→ Data under study
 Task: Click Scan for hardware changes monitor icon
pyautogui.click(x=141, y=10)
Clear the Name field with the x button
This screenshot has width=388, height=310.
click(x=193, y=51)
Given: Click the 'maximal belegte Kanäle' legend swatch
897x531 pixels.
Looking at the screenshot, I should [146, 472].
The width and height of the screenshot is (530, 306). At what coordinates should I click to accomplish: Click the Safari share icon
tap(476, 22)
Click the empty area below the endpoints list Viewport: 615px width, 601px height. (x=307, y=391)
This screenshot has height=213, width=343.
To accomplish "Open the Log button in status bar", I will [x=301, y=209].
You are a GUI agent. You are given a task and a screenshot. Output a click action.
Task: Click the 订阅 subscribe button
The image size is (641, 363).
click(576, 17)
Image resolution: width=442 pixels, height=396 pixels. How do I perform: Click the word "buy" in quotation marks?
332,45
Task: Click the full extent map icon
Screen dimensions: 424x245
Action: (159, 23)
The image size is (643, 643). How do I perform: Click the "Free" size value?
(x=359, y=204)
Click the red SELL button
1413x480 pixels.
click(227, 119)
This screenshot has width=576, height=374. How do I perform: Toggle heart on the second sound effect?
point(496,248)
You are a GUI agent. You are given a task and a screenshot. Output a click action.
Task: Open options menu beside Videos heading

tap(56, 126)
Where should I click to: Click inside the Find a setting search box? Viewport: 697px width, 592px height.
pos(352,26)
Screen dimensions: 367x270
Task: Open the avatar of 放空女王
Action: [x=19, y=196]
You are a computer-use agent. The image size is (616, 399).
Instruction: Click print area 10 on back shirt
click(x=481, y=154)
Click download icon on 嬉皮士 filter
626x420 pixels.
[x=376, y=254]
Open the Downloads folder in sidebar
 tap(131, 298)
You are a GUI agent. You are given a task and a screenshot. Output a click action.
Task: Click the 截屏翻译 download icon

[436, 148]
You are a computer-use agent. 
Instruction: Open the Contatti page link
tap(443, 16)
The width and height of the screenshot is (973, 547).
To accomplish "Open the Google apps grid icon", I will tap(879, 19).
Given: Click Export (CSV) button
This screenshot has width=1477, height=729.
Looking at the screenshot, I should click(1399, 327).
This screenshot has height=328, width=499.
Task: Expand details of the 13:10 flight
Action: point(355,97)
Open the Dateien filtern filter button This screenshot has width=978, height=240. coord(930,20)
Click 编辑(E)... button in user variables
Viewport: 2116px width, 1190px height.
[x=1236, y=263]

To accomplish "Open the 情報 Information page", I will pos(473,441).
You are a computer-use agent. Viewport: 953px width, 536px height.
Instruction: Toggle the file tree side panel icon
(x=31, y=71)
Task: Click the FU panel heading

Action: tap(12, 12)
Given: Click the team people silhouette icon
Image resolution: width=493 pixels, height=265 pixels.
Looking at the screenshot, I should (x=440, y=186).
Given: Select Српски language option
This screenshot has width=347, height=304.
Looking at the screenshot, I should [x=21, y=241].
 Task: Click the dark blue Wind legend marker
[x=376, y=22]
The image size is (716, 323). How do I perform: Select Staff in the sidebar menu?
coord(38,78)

→ Exercise goal
Output the line holding "Given: Select Српски language option", then every later line through the end of the records above, exactly as given and nothing else.

→ Response box
Given: Select Српски language option
This screenshot has width=347, height=304.
Looking at the screenshot, I should [x=21, y=241].
 Task: Click the dark blue Wind legend marker
[x=376, y=22]
The image size is (716, 323). How do I perform: Select Staff in the sidebar menu?
coord(38,78)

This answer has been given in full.